Source records:
^^^^^^^^^^^^^^^^
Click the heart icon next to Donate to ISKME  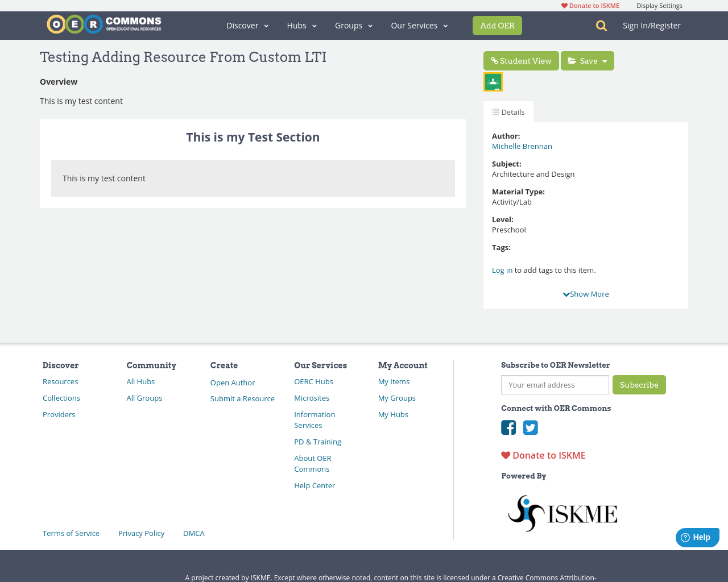[564, 5]
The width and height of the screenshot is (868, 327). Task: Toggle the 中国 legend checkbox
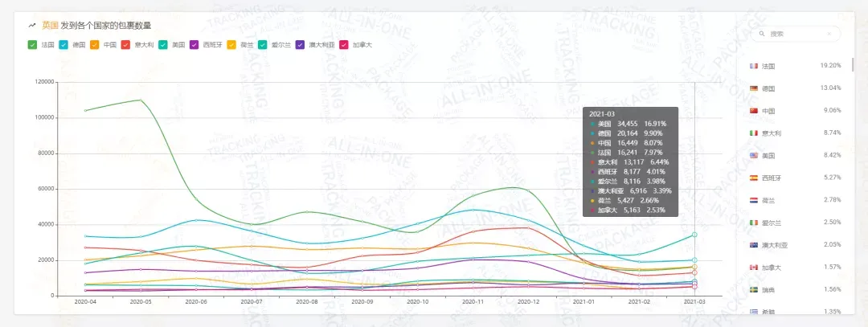point(94,45)
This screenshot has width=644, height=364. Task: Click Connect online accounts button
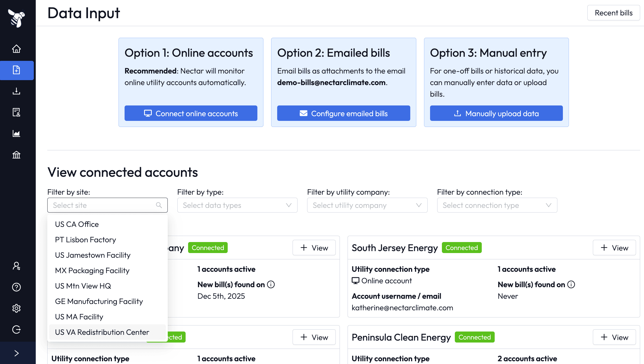click(191, 113)
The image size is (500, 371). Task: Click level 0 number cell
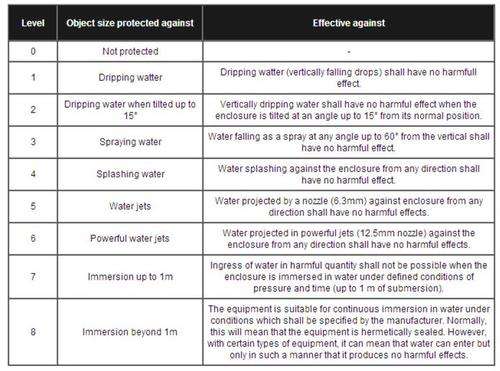33,51
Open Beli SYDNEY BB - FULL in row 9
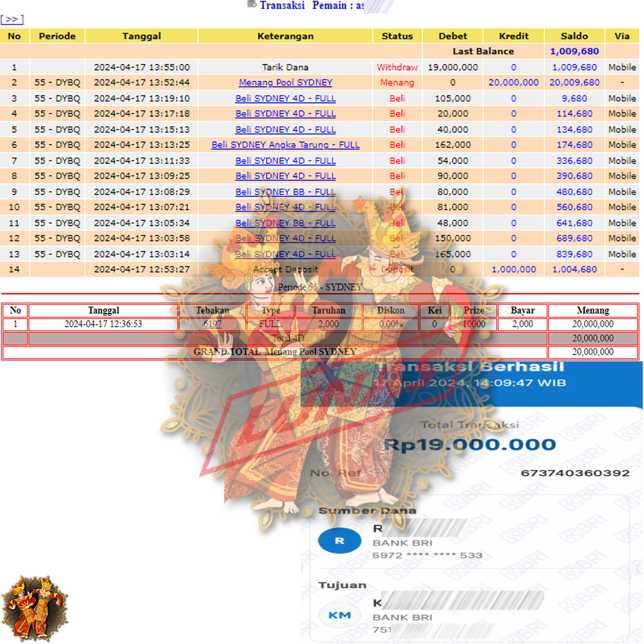Screen dimensions: 644x644 (285, 192)
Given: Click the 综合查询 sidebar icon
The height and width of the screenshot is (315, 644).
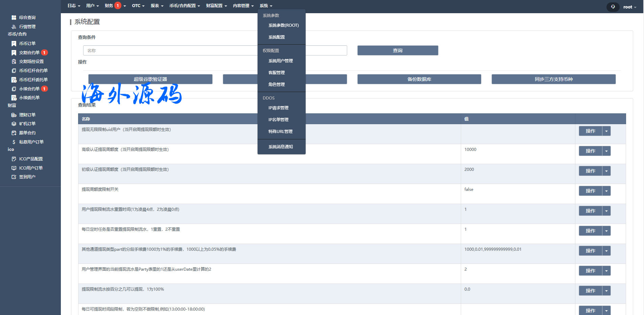Looking at the screenshot, I should point(14,18).
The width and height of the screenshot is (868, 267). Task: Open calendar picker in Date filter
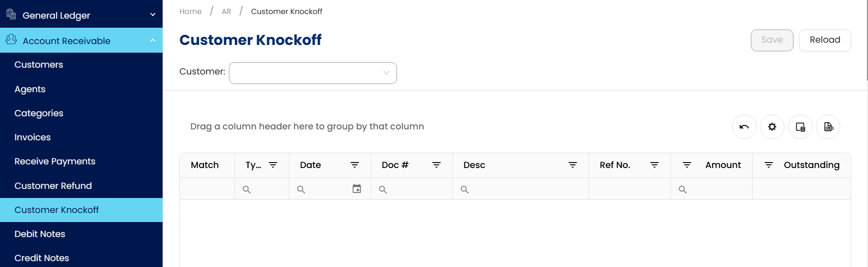tap(357, 189)
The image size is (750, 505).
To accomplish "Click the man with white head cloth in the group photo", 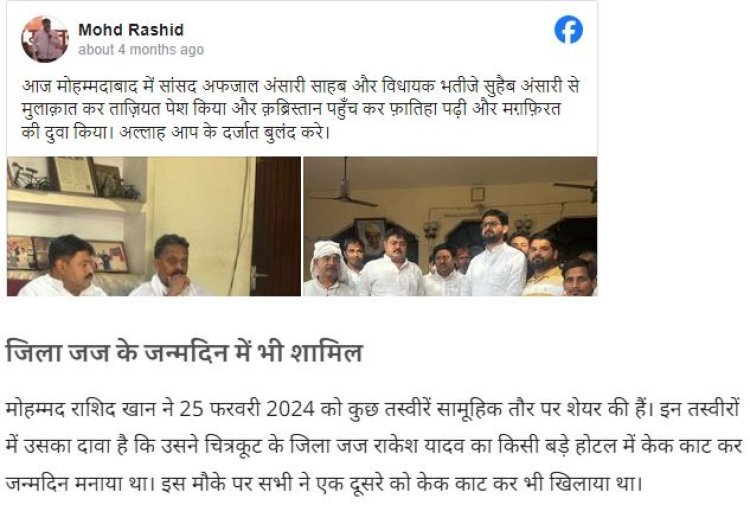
^^^^^^^^^^^^^^^^
• _ASSIGNMENT_: Give back the lines from the one containing "Given: Click the 综合查询 sidebar icon" through the last line of the records above exactly as they appear, both included, and no pictures.

• _SOLUTION TO THE EXERCISE_:
Given: Click the 综合查询 sidebar icon
The height and width of the screenshot is (315, 644).
Looking at the screenshot, I should point(14,18).
The width and height of the screenshot is (868, 267). Task: Open calendar picker in Date filter
tap(357, 189)
The image size is (750, 505).
To accomplish "Click the man with white head cloth in the group photo", 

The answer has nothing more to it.